Fig. 6: m6A methylation modulates the regulatory action of IMP1 on the microtubule-related targets.

a Gene reporter assay constructs used in the study. Constructs were derived from the PsiCheck-2 vector and include the Renilla and Firefly luciferases ORFs and various 3ʹUTR sequences with m6A methylated IMP1 binding sites. Image created with BioRender.com released under a Creative Commons Attribution-NonCommercial-NoDerivs 4.0 International license. b Mapping of IMP1 iCLIP crosslink signal expressed in counts per millions (top) and m6A sites (dash, bottom) onto the 3ʹUTR of selected genes in neurons.
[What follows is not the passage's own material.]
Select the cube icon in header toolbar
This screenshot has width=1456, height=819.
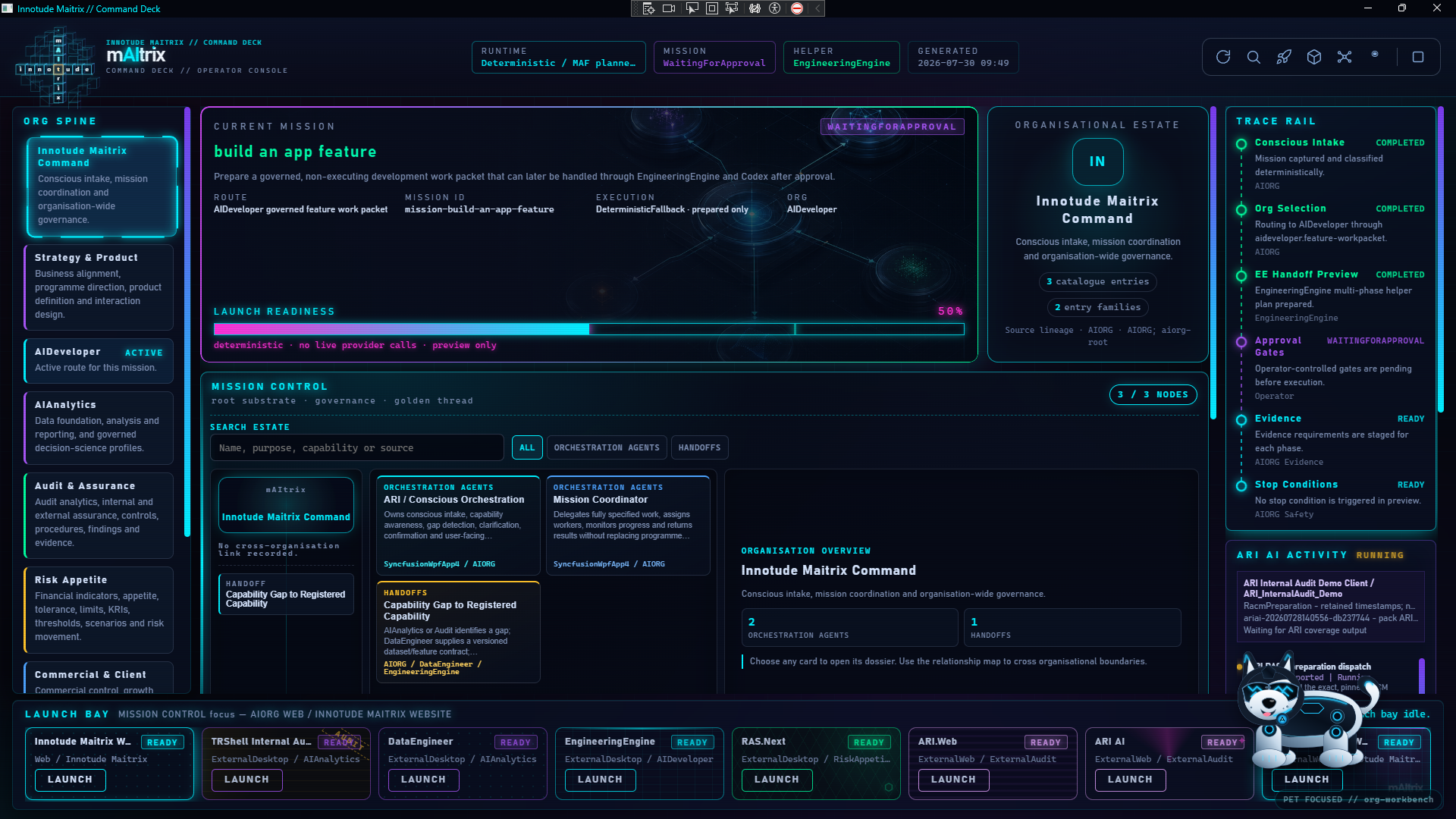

Merged signal from all replicates is shown for iCLIP. The grey squares highlight the sections of the 3ʹUTRs used for the Luciferase assay experiments, which contain IMP1 binding sites overlapping with m6A sites. m6A sites located in the cloned regions are highlighted in red. c Relative luciferase activity was determined by a dual-luciferase assay system. Rluc-MAP2-UTR3 or Rluc-DCX-UTR3 constructs were co-transfected in HeLa cells with (1) siRNA CTRL, (2) siRNA CTRL + sRNA IMP1, (3) siRNA CTRL + siRNA METTL3, (4) siRNA IMP1 and siRNA METTL3, (5) siRNA CTRL with IMP1 expressing vector, or (6) siRNA METTL3 with IMP1 expressing vector. For MAP2 n = 8 replicates (4 independent experiments), for DCX n = 8 replicates for conditions 1, 2 and 3 (4 independent experiments), n = 6 and 7, respectively for conditions 5 and 6 (3–4 independent experiments). Data is presented as the mean ± SEM. Where data were found to be normally distributed, a two-sided unpaired Student’s t test was employed; where at least one of the datasets were not normally distributed when comparing 2 conditions, a two-sided Mann–Whitney U test was used. P values are displayed on the plot. RL stands for Renilla luciferase and FL is for firefly luciferase. d Western blot analysis showing expression of IMP1, METTL3, TUBB4A, MAP2, DCX and H3 as loading control in neurons treated with non-targeting control siRNA (siCTRL) or siRNA targeting METTL3 (siMETTL3). Representative images from 2 independent experiments performed on three technical replicates from 2 independent iPSC lines (biological replicates). e A working model for m6A regulation of IMP1 binding during development. As IMP1 abundance during differentiation decreases, increased m6A methylation of a subset of targets favours the selective recruitment of the protein. Image created with BioRender.com released under a Creative Commons Attribution-NonCommercial-NoDerivs 4.0 International license. Source data are provided as a Source Data file.